Lever harpists largely spearheaded the harp therapy movement, and the majority of its practitioners today are lever harpists or come from a folk music background. But more and more classically trained pedal harpists are venturing into harp therapy, leaving their big instruments at home and playing on small lever harps that are easier to move, simpler to sanitize, and less intrusive in medical facilities.

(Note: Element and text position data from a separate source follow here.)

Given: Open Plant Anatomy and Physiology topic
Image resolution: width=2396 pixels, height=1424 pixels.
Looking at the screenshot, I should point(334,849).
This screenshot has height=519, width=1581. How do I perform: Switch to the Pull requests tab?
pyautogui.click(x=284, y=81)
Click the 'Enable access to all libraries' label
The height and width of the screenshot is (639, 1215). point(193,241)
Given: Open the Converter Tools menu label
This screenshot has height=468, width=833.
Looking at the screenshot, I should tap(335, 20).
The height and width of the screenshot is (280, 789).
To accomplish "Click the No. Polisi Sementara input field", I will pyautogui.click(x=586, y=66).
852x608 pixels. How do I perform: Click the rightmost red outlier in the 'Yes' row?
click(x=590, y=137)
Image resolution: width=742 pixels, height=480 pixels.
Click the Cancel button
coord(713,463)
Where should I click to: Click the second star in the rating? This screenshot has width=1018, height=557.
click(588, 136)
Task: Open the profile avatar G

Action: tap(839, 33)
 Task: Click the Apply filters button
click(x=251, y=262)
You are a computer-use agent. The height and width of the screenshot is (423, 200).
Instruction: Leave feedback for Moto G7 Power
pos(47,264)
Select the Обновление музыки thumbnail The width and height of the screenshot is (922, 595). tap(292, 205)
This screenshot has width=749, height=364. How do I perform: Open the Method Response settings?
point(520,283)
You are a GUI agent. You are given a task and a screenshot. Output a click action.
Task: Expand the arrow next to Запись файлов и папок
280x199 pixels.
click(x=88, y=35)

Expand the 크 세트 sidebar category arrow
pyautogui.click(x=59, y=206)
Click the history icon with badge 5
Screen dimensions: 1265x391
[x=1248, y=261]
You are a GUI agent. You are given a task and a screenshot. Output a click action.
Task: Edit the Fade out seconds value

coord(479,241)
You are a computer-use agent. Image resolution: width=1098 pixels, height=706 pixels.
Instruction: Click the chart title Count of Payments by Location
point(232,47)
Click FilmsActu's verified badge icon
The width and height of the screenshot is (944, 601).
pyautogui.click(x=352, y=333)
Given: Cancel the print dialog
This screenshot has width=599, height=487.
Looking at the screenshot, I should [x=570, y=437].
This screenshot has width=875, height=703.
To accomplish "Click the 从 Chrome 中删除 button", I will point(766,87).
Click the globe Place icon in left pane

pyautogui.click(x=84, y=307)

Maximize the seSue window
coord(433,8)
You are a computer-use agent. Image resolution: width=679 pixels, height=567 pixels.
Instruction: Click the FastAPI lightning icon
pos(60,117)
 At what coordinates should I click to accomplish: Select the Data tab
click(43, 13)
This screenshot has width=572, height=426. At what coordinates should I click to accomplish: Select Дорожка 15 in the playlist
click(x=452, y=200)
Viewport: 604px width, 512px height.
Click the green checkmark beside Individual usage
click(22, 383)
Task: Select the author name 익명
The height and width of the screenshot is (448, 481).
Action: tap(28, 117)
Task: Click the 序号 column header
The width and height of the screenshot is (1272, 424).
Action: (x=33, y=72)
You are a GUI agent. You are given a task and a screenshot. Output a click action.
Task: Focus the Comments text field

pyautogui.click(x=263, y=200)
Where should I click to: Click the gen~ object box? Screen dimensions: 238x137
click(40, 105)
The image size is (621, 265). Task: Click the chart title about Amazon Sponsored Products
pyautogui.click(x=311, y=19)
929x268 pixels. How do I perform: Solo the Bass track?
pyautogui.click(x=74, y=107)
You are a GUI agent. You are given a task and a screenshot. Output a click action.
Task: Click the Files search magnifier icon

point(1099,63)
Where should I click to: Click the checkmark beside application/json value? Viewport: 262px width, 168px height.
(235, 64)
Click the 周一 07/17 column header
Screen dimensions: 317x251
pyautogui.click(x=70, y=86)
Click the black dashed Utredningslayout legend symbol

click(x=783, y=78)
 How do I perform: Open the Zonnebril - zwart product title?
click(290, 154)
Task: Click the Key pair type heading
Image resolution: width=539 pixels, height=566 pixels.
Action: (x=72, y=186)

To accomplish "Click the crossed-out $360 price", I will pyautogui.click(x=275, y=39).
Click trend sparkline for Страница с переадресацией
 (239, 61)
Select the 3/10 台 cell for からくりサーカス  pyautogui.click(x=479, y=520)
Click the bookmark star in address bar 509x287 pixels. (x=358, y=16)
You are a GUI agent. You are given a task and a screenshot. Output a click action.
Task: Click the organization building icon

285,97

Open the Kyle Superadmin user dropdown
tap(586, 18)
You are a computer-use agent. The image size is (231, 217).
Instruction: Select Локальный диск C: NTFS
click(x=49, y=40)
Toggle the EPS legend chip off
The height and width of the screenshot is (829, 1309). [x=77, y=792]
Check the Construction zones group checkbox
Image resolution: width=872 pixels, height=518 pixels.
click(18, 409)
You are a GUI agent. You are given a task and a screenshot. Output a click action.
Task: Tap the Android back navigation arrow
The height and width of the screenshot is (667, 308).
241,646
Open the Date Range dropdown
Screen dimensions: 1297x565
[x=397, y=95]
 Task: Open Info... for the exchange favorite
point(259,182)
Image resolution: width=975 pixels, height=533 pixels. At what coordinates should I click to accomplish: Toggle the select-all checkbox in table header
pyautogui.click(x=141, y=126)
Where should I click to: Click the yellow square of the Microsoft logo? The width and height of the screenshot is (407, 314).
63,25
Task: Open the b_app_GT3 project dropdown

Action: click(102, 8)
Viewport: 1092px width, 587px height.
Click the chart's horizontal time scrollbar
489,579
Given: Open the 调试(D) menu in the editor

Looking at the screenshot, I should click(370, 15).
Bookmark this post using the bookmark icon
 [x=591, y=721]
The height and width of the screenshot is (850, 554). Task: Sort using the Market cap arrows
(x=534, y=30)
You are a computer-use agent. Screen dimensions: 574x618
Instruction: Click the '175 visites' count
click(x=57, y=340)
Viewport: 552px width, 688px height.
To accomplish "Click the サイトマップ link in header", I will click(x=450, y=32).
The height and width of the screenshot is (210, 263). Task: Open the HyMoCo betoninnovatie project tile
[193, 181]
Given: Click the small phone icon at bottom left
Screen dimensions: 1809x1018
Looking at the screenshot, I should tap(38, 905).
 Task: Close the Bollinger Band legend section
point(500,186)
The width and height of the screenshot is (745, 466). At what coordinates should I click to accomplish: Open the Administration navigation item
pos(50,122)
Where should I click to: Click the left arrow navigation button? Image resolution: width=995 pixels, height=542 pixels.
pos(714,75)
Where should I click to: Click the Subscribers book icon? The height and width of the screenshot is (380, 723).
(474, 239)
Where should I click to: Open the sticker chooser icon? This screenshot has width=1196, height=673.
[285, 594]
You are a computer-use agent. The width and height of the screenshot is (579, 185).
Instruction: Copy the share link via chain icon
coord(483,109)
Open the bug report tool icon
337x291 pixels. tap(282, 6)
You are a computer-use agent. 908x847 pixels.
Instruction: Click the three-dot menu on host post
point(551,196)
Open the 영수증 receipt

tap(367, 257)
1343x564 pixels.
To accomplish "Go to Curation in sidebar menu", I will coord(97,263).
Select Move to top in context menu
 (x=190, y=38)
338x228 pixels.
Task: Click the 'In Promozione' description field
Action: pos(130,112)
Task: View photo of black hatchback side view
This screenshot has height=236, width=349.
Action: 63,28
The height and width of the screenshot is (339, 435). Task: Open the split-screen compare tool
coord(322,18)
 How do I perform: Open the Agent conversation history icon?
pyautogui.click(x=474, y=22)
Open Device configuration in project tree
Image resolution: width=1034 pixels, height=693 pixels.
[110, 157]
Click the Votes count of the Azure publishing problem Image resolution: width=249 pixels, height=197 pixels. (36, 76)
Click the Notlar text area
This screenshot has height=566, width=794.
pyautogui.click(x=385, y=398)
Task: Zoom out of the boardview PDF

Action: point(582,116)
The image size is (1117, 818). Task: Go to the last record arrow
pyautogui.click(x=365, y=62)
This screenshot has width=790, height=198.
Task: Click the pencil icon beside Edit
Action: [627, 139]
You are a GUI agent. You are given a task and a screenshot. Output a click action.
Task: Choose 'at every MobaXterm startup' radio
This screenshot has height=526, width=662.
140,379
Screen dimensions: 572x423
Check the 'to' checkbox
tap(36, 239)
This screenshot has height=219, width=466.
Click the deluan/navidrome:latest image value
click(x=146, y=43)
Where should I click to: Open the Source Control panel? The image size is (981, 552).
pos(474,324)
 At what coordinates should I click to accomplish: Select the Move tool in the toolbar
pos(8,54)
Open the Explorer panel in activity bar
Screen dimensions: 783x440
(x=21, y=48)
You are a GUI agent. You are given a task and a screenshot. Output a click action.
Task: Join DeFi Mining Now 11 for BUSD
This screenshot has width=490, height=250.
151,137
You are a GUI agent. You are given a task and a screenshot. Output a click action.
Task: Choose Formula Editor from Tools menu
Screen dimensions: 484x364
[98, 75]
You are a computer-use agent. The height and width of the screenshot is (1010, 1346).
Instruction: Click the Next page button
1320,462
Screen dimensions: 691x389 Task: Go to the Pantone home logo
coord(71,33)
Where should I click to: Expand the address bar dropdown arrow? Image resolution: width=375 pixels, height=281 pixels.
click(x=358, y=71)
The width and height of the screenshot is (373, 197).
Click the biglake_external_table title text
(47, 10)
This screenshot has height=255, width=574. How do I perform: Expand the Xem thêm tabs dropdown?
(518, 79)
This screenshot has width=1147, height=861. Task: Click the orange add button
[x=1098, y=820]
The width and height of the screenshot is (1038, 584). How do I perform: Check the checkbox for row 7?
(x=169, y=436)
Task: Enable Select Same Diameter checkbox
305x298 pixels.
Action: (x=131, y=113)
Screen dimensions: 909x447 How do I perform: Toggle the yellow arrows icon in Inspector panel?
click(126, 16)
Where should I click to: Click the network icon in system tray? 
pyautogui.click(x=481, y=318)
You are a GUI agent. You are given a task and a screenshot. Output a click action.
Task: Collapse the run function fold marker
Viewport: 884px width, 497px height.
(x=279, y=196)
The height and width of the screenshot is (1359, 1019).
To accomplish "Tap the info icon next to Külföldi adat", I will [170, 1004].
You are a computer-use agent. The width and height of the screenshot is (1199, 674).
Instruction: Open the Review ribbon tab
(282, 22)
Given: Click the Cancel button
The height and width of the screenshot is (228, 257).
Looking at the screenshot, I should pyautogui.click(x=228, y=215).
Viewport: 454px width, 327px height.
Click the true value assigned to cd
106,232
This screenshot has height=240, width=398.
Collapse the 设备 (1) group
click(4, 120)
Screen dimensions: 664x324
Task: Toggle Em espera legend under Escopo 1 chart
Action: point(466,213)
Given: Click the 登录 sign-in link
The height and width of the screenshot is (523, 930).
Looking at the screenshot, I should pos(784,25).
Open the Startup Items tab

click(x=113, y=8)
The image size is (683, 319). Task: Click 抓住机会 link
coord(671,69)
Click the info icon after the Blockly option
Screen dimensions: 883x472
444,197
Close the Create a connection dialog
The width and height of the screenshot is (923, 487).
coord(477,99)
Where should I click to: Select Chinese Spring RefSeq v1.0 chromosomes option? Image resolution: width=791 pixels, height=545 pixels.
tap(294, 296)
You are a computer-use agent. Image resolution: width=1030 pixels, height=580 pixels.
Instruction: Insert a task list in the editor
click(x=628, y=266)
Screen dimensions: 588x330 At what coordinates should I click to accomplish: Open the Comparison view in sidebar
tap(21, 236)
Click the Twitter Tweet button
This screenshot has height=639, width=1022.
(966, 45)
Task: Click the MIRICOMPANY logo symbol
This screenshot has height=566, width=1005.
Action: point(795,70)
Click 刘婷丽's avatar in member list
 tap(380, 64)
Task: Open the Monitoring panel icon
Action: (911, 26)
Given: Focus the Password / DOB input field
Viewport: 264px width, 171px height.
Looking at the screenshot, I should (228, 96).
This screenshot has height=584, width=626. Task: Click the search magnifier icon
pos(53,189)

First, it’s important to understand the difference between “music therapy” and “harp therapy” or “therapeutic music.” Music therapy is a very distinct science, rooted in psychology, physical therapy, and interactive music. A music therapist must have at least a bachelor’s degree or higher from an accredited school to practice. Their work involves using music interactively with patients for various therapeutic applications, such as recovery of motor skills from an accident, treatment of dementia, easement of pain, etc. The therapy can be active or passive, and could include having the patient play simple drumming patterns, improvise on various simple instruments, sing, or just listen. Music therapists work in a wide range of settings, such as hospitals, nursing homes, psychiatric facilities, substance abuse programs, neo-natal care facilities and the like. It’s a bit of a generalization, but music therapy tends to be more interactive rather than passive, actually engaging the patient by getting them to do something with an instrument or their voice.